In order to better understand possible biological functions of the newly identified miRNAs as well as the known miRNAs in wheat hybrid necrosis, we searched for putative target genes using the Miranda program (http://www.miRNA.org/miRNA/home.do) with default parameters according to the wheat EST sequences database (http://wheat.pw.usda.gov/GG2/ and http://www.ncbi.nlm.nih.gov/) and the Triticeae Full-Length CDS Database, TriFLDB (http://trifldb.psc.riken.jp/v3/index.pl). Putative targets of 57 known miRNA families and 182 novel miRNAs were predicted (S2, S3, S4, S5 Tables). Among the known miRNAs, total 523 ESTs and 18 full-length cDNAs as target genes were found for miR164 while only one full-length cDNA (RFL_Contig3586) as target was predicted for miR5077 (S2 and S4 Tables). And more than 500 ESTs as target genes were respectively obtained for miR-tae2159 families, miR-tae2192 families and miR-tae2203 families while there was no EST as target for miR-tae2253 (S3 and S5 Tables). There were no more ideal or deep analysis results but the above preliminary target predictions for these miRNAs were obtained, which could be due to the limited of wheat EST sequences available in the databases and the absent of wheat genome annotation and more detailed gene annotation of the full length cDNA library.

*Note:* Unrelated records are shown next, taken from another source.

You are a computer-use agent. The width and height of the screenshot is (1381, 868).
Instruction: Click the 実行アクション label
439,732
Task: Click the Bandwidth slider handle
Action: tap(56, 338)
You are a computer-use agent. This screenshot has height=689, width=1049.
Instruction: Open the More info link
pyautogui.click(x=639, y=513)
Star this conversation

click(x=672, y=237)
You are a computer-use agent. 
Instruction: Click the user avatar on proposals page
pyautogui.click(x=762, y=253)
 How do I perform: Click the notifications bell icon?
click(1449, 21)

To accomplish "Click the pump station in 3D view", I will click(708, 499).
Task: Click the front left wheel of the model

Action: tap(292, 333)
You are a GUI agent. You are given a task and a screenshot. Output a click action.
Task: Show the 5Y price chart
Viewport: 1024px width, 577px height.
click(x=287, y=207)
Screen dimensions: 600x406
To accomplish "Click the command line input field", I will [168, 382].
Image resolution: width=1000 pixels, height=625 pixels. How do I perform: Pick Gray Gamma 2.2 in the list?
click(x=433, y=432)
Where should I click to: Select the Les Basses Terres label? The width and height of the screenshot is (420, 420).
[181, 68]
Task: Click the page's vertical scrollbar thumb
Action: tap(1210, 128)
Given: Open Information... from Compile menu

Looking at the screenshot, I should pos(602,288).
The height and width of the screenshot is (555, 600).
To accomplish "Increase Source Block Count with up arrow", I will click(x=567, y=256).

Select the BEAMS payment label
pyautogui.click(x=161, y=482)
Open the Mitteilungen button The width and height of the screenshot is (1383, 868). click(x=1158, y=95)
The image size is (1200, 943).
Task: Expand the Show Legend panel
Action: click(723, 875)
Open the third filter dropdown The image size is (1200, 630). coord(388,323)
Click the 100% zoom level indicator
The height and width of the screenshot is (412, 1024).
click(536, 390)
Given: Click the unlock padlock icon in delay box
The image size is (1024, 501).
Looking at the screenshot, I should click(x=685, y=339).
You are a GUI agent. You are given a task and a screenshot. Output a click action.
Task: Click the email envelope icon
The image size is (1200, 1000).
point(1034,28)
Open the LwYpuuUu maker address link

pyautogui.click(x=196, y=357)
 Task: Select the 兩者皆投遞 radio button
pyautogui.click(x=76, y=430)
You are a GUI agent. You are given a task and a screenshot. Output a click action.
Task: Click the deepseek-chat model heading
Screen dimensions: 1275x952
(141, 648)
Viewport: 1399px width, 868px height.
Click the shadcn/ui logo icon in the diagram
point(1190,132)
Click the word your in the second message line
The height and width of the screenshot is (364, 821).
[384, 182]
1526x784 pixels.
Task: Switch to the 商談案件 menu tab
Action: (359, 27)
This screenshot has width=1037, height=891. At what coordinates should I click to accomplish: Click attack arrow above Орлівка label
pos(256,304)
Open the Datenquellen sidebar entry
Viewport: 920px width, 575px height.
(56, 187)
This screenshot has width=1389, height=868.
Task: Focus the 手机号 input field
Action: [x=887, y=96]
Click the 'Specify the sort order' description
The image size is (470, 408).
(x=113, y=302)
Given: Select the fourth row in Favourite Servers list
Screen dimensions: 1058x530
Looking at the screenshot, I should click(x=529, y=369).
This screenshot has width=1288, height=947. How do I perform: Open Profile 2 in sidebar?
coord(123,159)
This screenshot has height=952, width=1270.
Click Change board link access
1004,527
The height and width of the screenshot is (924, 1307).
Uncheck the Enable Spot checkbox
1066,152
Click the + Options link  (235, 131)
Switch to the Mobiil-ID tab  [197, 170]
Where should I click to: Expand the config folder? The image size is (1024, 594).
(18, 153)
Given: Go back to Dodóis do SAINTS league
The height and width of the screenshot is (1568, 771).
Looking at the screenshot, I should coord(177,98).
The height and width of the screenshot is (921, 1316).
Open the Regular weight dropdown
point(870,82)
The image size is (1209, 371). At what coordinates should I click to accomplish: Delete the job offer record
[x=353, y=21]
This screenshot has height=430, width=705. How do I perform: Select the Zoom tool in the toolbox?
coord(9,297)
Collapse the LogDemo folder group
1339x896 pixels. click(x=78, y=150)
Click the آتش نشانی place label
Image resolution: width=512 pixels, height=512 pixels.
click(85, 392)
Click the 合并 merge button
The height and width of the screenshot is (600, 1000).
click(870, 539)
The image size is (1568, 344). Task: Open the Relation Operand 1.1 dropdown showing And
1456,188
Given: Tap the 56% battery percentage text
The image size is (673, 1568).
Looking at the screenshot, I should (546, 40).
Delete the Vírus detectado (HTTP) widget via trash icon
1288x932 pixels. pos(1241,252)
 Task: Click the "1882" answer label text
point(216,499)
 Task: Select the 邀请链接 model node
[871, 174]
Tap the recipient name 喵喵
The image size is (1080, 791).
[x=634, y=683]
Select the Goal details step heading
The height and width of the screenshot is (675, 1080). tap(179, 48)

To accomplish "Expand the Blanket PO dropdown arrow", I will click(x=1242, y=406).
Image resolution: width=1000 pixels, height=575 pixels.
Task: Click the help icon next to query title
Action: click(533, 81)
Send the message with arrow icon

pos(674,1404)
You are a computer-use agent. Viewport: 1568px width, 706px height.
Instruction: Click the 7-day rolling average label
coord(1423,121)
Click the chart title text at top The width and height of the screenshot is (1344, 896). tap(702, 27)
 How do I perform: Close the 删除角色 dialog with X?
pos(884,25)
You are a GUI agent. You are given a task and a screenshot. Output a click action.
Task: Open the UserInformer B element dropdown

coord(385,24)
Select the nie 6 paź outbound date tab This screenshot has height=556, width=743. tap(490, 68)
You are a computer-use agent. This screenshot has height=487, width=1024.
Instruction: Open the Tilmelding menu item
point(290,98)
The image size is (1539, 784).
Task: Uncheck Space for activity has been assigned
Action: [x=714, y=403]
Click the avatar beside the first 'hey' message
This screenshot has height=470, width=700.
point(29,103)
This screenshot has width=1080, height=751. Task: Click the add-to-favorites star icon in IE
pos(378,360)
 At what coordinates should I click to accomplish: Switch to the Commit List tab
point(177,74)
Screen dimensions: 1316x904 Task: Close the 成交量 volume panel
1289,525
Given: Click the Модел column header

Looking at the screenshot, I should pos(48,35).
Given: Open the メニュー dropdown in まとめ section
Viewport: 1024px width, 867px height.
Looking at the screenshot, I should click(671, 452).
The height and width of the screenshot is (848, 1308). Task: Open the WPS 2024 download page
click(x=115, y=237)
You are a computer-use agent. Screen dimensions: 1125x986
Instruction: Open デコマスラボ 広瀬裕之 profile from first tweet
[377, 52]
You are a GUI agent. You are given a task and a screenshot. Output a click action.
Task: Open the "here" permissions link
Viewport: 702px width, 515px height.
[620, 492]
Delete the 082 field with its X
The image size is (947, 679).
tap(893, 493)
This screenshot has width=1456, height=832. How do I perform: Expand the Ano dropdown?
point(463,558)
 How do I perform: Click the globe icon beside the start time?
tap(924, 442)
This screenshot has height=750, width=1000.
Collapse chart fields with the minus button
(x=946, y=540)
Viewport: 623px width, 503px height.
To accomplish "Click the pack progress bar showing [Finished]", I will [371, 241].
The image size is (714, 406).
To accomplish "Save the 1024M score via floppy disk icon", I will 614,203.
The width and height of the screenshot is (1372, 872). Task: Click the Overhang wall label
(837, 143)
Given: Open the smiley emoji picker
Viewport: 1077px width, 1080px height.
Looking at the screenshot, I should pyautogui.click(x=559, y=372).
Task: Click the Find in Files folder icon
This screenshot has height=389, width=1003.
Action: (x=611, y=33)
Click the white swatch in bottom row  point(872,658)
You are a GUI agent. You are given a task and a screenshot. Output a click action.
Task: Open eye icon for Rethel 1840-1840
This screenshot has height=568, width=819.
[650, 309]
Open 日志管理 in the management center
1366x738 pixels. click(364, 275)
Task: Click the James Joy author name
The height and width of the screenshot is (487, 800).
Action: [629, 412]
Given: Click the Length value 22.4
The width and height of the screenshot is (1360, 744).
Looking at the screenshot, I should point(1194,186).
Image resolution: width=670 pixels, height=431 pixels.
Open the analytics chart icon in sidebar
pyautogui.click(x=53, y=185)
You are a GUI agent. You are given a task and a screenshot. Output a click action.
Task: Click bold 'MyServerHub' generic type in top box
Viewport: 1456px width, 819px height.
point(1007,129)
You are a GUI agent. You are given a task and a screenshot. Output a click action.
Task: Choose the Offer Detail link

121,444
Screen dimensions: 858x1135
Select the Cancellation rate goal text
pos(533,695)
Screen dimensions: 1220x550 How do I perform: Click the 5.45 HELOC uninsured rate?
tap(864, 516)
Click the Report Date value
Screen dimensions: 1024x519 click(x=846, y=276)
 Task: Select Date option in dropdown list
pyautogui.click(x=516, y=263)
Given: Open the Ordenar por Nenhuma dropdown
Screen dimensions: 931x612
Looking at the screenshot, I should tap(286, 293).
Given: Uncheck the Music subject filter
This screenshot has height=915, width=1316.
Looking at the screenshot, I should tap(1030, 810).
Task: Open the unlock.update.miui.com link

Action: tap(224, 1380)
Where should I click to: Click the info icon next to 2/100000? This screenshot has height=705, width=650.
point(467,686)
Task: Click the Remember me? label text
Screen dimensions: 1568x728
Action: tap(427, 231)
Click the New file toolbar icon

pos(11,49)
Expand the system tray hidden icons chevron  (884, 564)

miRNA and predicated targets validation

To verify the existence and expression change of the identified wheat miRNAs and predicated targets, RNA preparation subjected to quantitative RT-PCR (qRT-PCR) was the same as those used in the Illumina sequencing assay. In this study, 5 miRNAs (tae-miR159, tae-miR165/166, tae-miR167 and tae-miR5072) were validated and measured using qRT-PCR (Fig. 4). As shown in the Fig. 4, the expression changes of these miRNAs in F1 and its parents are similar to the results of Illumina sequencing. These results suggest that miRNAs had been successfully and accurately discovered from wheat hybrid necrosis with Illumina sequencing.

Fig 4. The expression levels of miR159, miR165/166, miR167 and miR5072.

Fig 4

The expression levels were assayed by qRT-PCR. Bars show standard error.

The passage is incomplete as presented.